REQUIREMENT A:
Answer these from the passage on Cipe Pineles:
(i) Until what date will the exhibit be on display?
(ii) Which magazine did Pineles help launch?
(iii) What kind of paint did she use for her recipe illustrations?
REQUIREMENT B:
Return the part of the passage on Cipe Pineles that runs from "Cipe Pineles was" to "favorite art director.", copied word for word.

SOURCE EXTRACT:
- Opening Delimiter -

Cipe Pineles was neither a chef nor a writer. But her cookbook has nonetheless commanded top billing at the Lincoln Center’s Ildiko Butler Gallery this fall.

Leave Me Alone With the Recipes: The Life, Art and Cookbook of Cipe Pineles, an exhibit featuring high quality digital prints of the famed designer and illustrator’s long-lost cookbook project, will be on display through Jan. 21, 2018.

In the 1940s, the Austrian-born graphic designer became the first female art director for Condé Nast and helped launch Seventeen Magazine, thus creating a new media category dedicated to young women. Andy Warhol once called her his favorite art director.

But unbeknownst to many, she was also privately painting vibrant gouache illustrations, in the pages of a sketchbook she kept at home, for her mother’s Eastern European Jewish recipes.

- Closing Delimiter -

PROVIDED DATA:
- Opening Delimiter -

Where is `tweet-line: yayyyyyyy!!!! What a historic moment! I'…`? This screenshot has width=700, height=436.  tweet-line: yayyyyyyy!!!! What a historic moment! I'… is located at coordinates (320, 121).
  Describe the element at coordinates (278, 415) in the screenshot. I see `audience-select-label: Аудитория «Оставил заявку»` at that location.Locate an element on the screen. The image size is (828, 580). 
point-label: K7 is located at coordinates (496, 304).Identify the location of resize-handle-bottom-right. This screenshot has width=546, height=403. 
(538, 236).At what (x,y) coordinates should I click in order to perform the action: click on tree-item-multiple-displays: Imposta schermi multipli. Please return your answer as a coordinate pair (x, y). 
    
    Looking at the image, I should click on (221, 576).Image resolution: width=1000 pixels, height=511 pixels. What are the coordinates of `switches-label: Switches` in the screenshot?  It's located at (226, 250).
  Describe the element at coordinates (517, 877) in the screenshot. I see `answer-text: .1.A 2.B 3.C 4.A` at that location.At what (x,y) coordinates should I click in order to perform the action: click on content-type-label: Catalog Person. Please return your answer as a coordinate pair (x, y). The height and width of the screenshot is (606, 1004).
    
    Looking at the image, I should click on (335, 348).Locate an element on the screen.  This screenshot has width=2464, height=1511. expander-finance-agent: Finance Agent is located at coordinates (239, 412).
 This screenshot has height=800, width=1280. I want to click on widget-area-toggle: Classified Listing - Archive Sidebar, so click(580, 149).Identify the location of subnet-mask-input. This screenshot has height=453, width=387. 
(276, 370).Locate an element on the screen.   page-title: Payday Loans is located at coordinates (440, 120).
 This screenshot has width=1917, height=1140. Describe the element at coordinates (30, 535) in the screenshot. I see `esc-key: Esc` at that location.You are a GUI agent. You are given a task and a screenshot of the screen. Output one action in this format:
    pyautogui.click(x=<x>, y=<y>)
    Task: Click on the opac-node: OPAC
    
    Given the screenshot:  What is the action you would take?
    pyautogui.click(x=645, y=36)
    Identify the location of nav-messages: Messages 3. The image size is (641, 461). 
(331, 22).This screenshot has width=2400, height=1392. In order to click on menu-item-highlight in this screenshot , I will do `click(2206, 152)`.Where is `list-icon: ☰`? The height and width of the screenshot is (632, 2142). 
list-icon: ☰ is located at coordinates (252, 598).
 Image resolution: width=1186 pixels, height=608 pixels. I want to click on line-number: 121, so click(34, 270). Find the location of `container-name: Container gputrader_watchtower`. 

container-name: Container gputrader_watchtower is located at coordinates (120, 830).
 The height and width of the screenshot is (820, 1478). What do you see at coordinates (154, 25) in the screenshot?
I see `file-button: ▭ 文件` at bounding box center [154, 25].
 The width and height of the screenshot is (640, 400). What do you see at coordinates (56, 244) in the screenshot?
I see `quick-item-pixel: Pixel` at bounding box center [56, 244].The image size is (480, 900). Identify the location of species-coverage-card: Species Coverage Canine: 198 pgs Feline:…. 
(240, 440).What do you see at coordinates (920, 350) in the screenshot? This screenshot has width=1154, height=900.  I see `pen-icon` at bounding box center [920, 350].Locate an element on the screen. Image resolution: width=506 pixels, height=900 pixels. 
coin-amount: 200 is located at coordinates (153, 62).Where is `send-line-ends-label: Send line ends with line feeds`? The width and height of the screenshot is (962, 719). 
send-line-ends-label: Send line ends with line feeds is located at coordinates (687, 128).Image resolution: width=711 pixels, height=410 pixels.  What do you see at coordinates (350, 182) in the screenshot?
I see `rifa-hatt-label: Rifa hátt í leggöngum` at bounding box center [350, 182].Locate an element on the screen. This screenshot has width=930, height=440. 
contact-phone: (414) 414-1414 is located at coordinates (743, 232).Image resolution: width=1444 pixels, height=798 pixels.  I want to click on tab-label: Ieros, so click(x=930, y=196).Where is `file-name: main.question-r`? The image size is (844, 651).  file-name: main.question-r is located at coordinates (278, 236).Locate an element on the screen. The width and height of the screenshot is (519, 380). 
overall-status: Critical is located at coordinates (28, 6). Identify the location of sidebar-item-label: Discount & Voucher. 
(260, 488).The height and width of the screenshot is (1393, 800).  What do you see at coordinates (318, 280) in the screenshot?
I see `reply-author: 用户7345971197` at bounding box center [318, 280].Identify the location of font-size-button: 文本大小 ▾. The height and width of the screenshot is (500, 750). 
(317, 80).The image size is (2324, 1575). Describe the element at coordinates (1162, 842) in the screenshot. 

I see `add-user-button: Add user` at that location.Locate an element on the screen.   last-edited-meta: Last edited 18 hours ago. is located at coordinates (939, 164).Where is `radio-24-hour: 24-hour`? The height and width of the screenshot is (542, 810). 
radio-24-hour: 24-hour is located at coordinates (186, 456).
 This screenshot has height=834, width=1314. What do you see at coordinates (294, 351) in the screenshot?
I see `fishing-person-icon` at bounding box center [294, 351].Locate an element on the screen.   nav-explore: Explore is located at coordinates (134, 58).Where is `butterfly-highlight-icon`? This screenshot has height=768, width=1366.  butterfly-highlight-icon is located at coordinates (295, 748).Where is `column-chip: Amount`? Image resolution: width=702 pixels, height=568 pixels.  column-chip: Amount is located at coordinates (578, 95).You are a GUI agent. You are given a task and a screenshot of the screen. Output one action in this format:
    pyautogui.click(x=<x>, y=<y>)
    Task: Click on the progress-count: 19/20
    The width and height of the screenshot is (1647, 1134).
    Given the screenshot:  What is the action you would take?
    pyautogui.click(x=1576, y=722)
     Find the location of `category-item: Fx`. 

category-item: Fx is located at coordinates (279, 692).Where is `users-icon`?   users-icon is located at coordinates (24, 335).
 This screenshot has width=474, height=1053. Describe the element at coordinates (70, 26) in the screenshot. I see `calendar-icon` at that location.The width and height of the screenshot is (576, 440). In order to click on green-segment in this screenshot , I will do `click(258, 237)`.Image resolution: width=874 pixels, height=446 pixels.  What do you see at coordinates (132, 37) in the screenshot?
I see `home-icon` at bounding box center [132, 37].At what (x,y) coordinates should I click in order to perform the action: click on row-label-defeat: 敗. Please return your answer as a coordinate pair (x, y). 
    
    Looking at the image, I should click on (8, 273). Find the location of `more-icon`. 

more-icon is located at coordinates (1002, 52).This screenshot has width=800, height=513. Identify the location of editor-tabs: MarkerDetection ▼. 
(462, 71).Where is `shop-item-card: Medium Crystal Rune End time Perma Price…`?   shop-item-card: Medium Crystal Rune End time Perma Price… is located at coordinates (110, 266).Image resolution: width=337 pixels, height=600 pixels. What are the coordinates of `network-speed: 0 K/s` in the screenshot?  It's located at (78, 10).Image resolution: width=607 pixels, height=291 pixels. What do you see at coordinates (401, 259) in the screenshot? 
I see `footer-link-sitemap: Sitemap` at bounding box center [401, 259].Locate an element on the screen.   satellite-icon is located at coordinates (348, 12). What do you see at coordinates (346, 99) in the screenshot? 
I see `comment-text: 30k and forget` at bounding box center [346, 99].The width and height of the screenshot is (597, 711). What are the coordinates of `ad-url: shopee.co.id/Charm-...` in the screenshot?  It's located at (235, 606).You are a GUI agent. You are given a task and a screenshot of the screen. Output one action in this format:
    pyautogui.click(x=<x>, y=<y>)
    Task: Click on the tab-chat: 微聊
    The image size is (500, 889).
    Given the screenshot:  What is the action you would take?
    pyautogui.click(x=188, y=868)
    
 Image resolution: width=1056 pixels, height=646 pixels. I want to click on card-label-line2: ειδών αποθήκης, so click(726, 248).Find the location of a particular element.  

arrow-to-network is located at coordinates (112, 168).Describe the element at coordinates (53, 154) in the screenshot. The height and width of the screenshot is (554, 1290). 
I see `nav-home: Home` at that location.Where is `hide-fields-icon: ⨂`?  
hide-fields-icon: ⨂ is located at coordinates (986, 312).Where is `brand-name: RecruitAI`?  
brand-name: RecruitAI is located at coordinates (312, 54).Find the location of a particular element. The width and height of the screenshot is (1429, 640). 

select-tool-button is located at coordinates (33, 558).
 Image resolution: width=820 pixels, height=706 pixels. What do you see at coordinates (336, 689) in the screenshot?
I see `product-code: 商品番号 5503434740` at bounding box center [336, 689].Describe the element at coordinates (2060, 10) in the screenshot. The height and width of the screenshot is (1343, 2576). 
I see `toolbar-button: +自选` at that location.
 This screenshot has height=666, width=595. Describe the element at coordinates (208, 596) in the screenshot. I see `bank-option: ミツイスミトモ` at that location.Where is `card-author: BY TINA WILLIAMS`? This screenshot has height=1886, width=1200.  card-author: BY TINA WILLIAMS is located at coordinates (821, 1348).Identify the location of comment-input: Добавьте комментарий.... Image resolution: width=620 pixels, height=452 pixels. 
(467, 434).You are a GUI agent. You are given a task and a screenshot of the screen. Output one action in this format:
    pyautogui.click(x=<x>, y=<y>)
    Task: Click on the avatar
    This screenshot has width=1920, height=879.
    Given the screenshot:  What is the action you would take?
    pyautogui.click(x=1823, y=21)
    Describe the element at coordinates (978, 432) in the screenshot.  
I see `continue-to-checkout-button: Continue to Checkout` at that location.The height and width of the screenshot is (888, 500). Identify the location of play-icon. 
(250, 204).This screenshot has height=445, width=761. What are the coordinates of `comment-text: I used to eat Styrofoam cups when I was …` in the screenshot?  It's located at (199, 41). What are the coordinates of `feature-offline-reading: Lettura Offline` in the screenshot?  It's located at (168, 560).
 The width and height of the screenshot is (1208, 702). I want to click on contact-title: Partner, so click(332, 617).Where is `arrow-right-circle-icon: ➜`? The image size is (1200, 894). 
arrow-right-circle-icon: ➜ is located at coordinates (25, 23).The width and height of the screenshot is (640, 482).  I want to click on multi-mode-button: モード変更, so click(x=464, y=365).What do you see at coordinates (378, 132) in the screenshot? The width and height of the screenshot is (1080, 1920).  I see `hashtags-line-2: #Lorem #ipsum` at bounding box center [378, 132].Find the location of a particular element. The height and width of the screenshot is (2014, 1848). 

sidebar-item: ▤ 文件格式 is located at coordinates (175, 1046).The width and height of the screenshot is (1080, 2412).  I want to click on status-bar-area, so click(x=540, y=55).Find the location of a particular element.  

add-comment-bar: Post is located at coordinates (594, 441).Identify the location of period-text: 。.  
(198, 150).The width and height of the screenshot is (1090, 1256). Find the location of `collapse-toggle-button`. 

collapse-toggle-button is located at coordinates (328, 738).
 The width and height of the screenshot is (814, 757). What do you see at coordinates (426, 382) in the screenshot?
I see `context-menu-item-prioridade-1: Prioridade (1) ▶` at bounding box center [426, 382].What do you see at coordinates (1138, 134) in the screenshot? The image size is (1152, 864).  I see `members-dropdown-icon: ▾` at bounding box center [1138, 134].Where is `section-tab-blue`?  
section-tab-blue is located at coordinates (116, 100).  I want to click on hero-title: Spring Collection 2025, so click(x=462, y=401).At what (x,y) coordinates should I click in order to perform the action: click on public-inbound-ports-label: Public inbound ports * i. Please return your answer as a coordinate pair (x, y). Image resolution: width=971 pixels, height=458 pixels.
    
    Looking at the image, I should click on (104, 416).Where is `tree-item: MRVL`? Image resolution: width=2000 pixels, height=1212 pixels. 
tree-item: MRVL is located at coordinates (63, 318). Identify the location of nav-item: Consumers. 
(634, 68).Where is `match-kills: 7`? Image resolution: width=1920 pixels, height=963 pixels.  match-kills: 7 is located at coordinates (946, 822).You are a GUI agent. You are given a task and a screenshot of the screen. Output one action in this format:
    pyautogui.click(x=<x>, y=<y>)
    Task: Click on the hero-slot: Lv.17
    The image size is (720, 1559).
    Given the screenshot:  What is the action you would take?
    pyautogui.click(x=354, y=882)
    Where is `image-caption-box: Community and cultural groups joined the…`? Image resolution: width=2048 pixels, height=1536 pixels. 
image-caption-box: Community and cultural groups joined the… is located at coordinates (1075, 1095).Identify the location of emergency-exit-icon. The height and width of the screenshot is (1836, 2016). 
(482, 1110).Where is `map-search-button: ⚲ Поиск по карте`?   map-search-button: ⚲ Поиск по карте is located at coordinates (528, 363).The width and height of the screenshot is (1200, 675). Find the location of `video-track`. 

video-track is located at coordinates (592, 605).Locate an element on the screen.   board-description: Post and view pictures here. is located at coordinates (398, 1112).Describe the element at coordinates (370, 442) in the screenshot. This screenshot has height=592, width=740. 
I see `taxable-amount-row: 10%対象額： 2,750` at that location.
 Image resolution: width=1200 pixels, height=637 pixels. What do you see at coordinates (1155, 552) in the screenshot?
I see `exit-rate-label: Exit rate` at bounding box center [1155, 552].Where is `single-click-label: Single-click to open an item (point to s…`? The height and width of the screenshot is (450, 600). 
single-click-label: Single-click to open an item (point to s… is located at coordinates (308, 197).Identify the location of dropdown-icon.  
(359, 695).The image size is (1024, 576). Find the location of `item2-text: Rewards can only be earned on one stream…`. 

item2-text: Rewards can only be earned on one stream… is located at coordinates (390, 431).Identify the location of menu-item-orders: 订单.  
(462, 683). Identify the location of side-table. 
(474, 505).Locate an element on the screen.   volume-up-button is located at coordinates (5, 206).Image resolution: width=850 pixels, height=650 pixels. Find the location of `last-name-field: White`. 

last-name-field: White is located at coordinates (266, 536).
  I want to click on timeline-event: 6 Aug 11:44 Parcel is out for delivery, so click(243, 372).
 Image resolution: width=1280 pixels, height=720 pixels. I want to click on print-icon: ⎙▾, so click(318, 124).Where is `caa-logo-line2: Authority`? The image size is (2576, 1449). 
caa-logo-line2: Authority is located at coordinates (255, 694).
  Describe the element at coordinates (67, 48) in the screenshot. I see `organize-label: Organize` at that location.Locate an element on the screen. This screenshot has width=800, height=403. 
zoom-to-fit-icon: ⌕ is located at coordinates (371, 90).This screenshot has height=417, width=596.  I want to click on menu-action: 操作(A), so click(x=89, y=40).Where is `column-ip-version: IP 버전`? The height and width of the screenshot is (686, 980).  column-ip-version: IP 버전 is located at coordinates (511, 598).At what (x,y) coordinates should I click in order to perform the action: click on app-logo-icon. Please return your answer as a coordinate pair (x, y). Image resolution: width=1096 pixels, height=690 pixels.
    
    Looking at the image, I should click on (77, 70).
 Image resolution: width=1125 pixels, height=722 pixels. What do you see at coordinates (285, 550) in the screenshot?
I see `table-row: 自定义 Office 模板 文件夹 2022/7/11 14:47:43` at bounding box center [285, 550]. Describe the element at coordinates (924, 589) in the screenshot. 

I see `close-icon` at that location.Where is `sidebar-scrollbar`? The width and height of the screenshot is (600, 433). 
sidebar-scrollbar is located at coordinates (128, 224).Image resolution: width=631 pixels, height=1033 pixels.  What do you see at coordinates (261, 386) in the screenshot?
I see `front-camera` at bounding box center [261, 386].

- Closing Delimiter -

RESULT A:
(i) Jan. 21, 2018
(ii) Seventeen Magazine
(iii) Gouache

RESULT B:
Cipe Pineles was neither a chef nor a writer. But her cookbook has nonetheless commanded top billing at the Lincoln Center’s Ildiko Butler Gallery this fall.

Leave Me Alone With the Recipes: The Life, Art and Cookbook of Cipe Pineles, an exhibit featuring high quality digital prints of the famed designer and illustrator’s long-lost cookbook project, will be on display through Jan. 21, 2018.

In the 1940s, the Austrian-born graphic designer became the first female art director for Condé Nast and helped launch Seventeen Magazine, thus creating a new media category dedicated to young women. Andy Warhol once called her his favorite art director.